Chicken & Corn Noodle Soup
Chicken & Corn Noodle Soup is one of those meals that feels like a warm hug in a bowl. Ready in under 30 minutes, it’s perfect for busy nights, cool weather, or those moments when you just need something soothing and nourishing. With its tender shredded chicken, sweet pops of corn, silky egg ribbons, and slurpable noodles, this soup is both light and satisfying, proof that comfort food doesn’t have to be heavy.
This recipe is fantastic for families. Kids love the noodles and the natural sweetness of corn, while adults appreciate the aromatic lift from ginger and spring onion. It’s also a lifesaver if someone in the household is feeling under the weather — warm broth, protein-rich chicken, and the healing kick of ginger make it a go-to sick-day remedy. For individuals or couples, it’s the kind of quick one-pot meal that yields leftovers for the next day, making it as practical as it is delicious.
What makes this soup special is its clever layering of flavours and textures. The chicken tenderloins cook quickly in the stock, giving you tender meat in minutes. Creamed corn adds body and a gentle sweetness without the need for cream, while fresh corn kernels add texture and freshness. Ginger brings gentle warmth, soy sauce rounds out the savouriness, and the eggs create silky ribbons that turn the broth into something truly comforting. Adding noodles makes it hearty enough to stand on its own as a meal.
Best of all, this soup is approachable for even the most beginner cook.

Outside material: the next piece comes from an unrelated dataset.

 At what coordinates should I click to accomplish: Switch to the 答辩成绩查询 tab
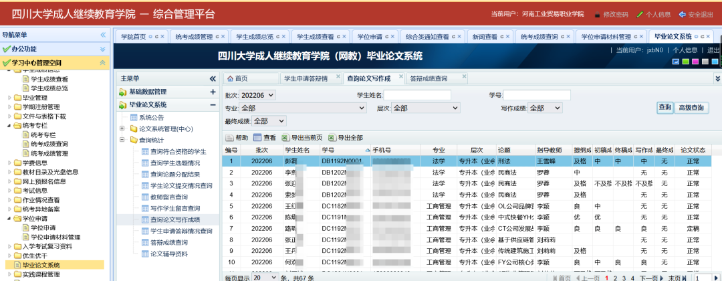tap(429, 78)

The steps are simple, the ingredients are affordable, and the results are reliable every time. Once you’ve made it once, it’ll quickly become a staple in your kitchen, a recipe you’ll return to whenever you want quick comfort without compromise.
Chicken & Corn Noodle Soup
Rate this RecipeEquipment
- Large pot
- Chopping Board
- Sharp Knife
- Tongs or slotted spoon
- Forks (for shredding chicken)
- Medium pot (for noodles)
Ingredients
- 1.5 litres chicken stock
- 3 corn cobs husks removed
- 5 chicken tenderloins
- 1 clove ginger finely chopped
- 3 spring onion finely sliced
- 420 g creamed corn
- 1 tablespoon cornflour mixed with 2 tablespoons water
- 1 tablespoon soy sauce
- 2 2-minute noodles packets & flavour sachets discarded
- 2 eggs whisked
Instructions
- In a large pot, pour in the chicken stock. Add the corn cobs and chicken tenderloins.

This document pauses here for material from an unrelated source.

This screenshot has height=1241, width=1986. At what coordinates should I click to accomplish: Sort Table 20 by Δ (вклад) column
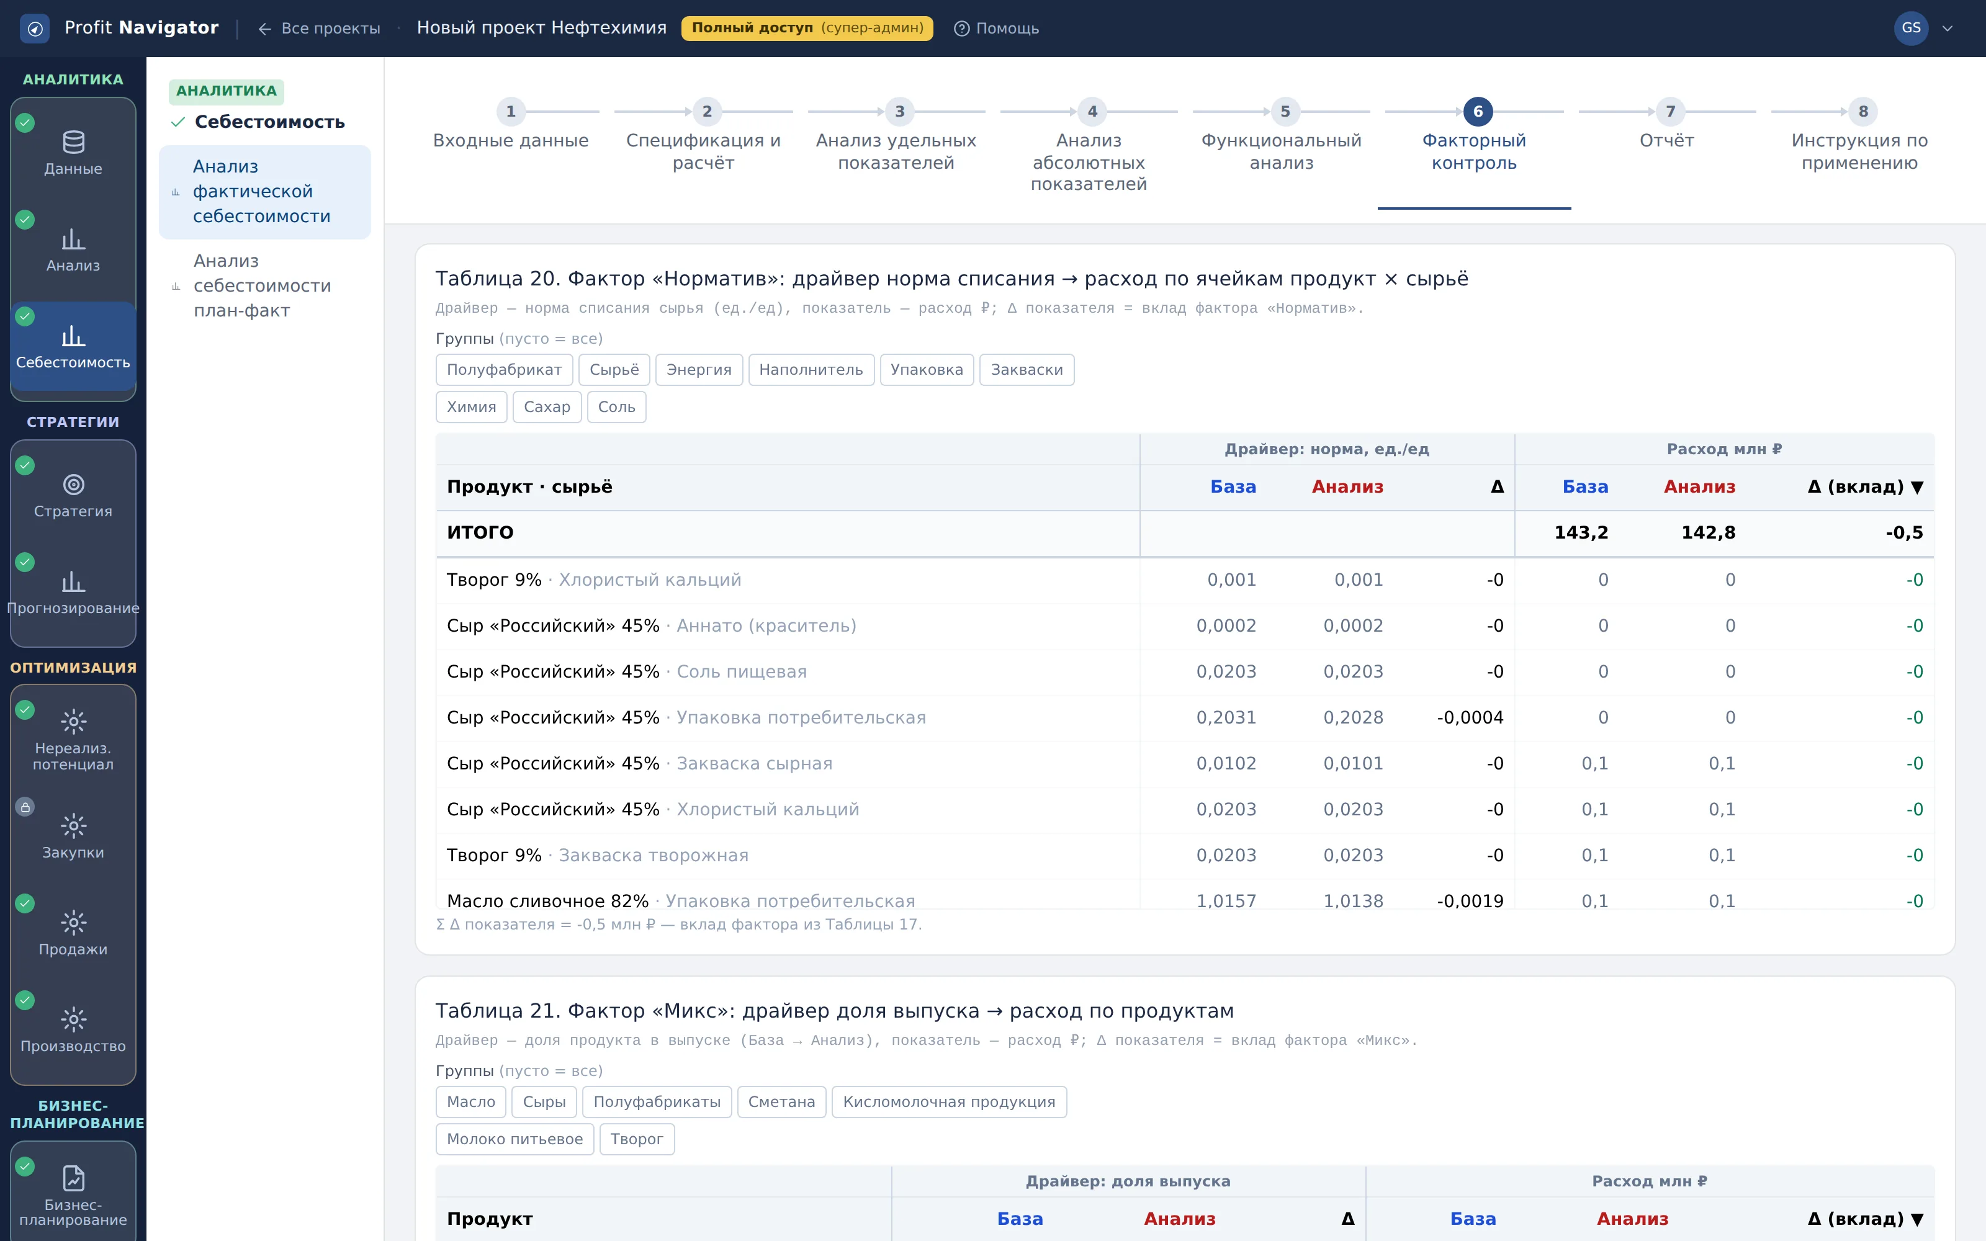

- Bring to the boil and then turn down and simmer over medium heat for 10–12 minutes, or until the chicken is cooked through.
- Remove the chicken and set aside to cool slightly. Continue simmering the corn cobs for another 5 minutes, or until tender.
- Meanwhile shred the chicken using two forks, set them aside.
- Remove the corn cobs, cut off the kernels, and set them aside.
- To the stock add ginger, spring onion, creamed corn, corn kernels, cornflour & soy sauce.
- In a separate pot, bring water to the boil and cook 2 packets of 2-minute noodles (discard the flavour sachets). Once cooked, drain and set aside.
- While gently stirring the soup, slowly pour in the whisked egg to form soft egg ribbons.
- Add the shredded chicken and cooked noodles into the soup. Stir well to combine everything.
- Serve hot, topped with extra sliced spring onion.
Video
Notes
Cooking Tips for Beginners
- Stir continuously while adding the egg to form soft, silky ribbons.
- Be careful not to overcook the noodles; cook them just until tender.
- Adjust soy sauce to taste if you prefer a saltier broth.
Serving Suggestions
- Serve with a sprinkle of white pepper or a dash of sesame oil.
- Add extra chilli for a spicy kick.
- Pair with steamed dumplings for a heartier meal.
Make-Ahead or Prepare-Ahead Guidance
- The soup base (without noodles and egg) can be made up to 2 days in advance and stored in the fridge.
- Cook the noodles fresh for best texture.
Storage Advice
- Fridge: Store leftovers in an airtight container for up to 3 days.
- Reheating: Reheat gently on the stovetop to avoid overcooking the noodles.
Meal Prep Instructions
- Prepare the soup base and store separately from the noodles.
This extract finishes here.